By Paul A. Haskins, MD
A command center helps break down system-wide silos and brings together disparate groups. For example, the CTaC is composed of patient placement, transfer center, case management, patient transport, environmental services, behavioral health call intake, and ambulance/helicopter dispatch, all staffed 24-7-365 under one roof. This strategic approach is based on principles from the distributive situational awareness theory, which high-reliability organizations like NASA implement to facilitate successful outcomes.
From a physical perspective, a command center is an actual space that brings together hardware and software to provide system-wide visibility and transparency. This comprehensive system replaces what were previously manual tasks (eg, white boards, phone calls, and paper orders).
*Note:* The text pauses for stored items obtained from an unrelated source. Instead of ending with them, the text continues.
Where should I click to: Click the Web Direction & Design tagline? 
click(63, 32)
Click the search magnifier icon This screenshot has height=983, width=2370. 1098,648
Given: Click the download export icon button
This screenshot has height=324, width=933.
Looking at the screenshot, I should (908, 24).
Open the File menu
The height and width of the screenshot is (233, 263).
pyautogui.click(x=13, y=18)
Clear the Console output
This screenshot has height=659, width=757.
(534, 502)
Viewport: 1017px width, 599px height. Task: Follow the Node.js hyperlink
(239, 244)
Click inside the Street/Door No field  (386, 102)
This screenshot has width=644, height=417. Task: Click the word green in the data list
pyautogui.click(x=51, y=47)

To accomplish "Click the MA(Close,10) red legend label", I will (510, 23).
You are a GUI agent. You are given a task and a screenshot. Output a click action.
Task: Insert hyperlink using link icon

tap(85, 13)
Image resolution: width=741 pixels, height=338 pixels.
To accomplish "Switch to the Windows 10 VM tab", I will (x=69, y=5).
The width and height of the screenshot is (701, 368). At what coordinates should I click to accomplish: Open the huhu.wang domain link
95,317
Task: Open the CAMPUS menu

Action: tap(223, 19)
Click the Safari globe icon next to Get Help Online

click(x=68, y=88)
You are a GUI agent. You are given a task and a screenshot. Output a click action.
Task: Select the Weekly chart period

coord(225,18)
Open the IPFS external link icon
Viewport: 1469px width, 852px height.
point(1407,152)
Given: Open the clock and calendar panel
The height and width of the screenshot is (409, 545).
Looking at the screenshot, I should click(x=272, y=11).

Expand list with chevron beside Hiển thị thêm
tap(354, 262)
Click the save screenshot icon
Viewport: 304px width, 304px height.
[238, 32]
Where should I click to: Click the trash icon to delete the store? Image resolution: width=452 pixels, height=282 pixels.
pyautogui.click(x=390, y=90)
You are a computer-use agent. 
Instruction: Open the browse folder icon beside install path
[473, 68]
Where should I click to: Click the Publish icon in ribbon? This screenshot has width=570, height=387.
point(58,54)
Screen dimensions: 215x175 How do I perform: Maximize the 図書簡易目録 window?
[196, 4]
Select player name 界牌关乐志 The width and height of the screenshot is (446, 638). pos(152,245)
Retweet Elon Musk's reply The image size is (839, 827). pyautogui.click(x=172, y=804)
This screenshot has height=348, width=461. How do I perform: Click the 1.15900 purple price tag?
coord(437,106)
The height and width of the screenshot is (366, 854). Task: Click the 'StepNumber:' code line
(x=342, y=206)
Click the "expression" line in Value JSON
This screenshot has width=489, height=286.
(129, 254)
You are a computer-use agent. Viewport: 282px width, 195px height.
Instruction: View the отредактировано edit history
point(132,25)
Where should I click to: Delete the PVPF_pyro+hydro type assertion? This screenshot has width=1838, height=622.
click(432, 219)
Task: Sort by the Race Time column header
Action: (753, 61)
We are structured like something from NASA, where banks of computer screens in one room allow teams to easily determine what patients are coming into the system, what rooms are available at each hospital, and where each patient should be moved to or placed in order to receive the care required (see photo).
The center operates 24 hours a day, with clinical and non-clinical staff serving as the system’s eyes and ears. The level of responsiveness with this structure is unprecedented, with everything occurring in real time. This type of transparency makes it possible to always know when patients are coming in and going out; it’s also possible to predict the times that will be busier in order to effectively staff for them. Changes can be easily communicated across departments, and we know that when patients receive more rapid placement, care commences sooner, leading to better overall outcomes.
With this type of integrated approach, and the extensive data driving it, the command center serves as the source of truth for data and analytics for the entire health system. It also helps to resolve competing departmental priorities with the situational awareness it provides. It is a truly synergistic approach between people, process, and technology.
Carilion Clinic is responsible for serving the health care needs of more than 1 million Virginians. Prior to the implementation of the CTaC, we were dealing with barriers to access and throughput that impacted our ability to serve our population. We were experiencing increasing patient volumes but did not have enough beds to accommodate them. We were also dealing with length-of-stay issues, which were inhibiting our ability to bring in new patients. This, in turn, created a stressed, overextended workforce as well as dissatisfied patients and families due to inefficiencies
One component of this challenge that needed to be addressed included determining what services could be provided on an outpatient versus inpatient basis, thus freeing up capacity. In addition, there were a variety of different portals leading into the system. When a hospital is between 95 and 98 percent capacity, this can be extremely dangerous, especially with time-sensitive medical issues.